Кому, согласно отрывку, ген. Науменко докладывает по прямому проводу?

> [ОТРЫВОК]:
────────────────────

А ростовская кадетско-профессорская газета «Жизнь» находила, что «небольшая группа преступных людей, присвоивших себе на Кубани несуществующее право суверенной государственной власти, подняла открытый бунт против Верховного Командования вооруженными силами на Юге России».
Не удержались, конечно, и кубанские единонеделимцы от проявления своих чувств.
«Самостийников нужно рассматривать, как государственных преступников, в отношении которых нужно применять самые сильные меры наказания». — Так исповедовался ген. Гейман сотруднику газеты «Жизнь».
***
Между тем ген. Науменко, «это — по характеристике охранника полковника П. В. Карташева — светлое имя, незараженное самостийностью, самый ревностный борец за честь и славу кубанского казачества и за единую неделимую великую Россию», докладывает ген. Врангелю по прямому проводу: «С Радой ничего не выходит. Члены Рады идут на рожон. Прошу приказать ген. Покровскому ничего не предпринимать до нашего личного разговора. Нам необходимо переговорить лично. Когда вы думаете приехать сюда или, быть может, мне приехать к вам?».

────────────────────

> [ПРЕДОСТАВЛЕННЫЕ СВЕДЕНИЯ]:

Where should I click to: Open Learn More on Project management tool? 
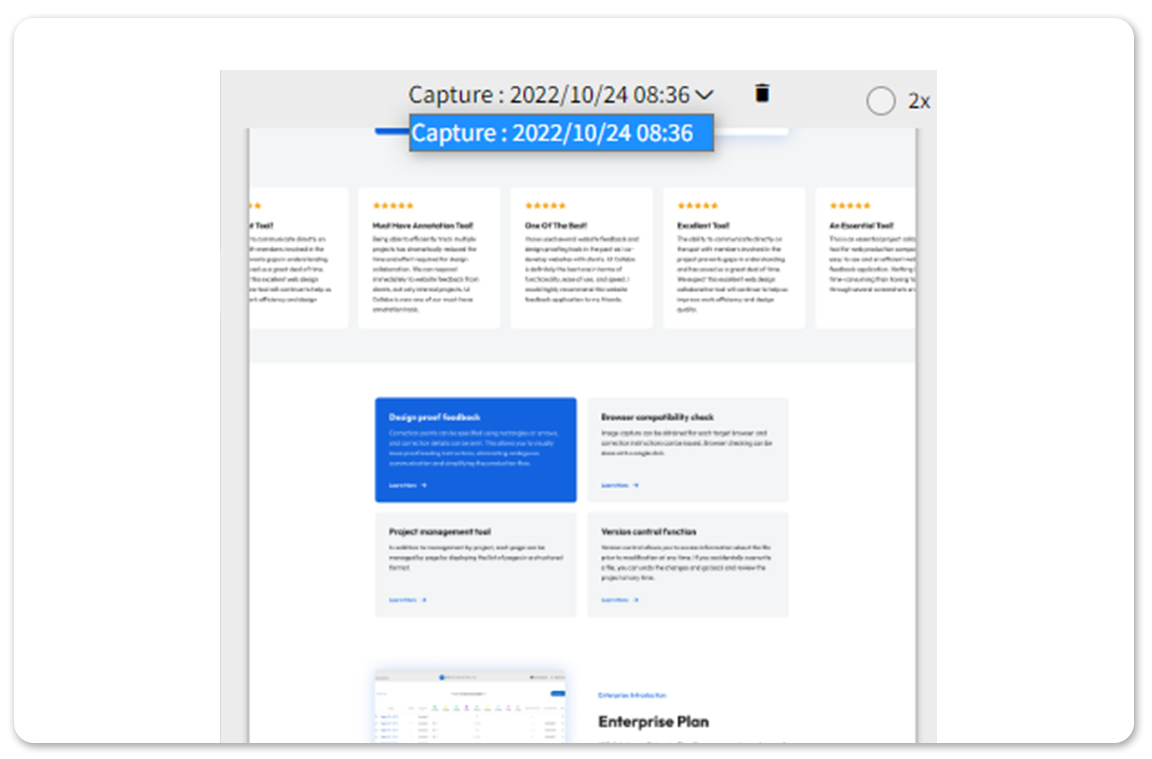[403, 600]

────────────────────

> [ОТВЕТ]: Ген. Врангелю.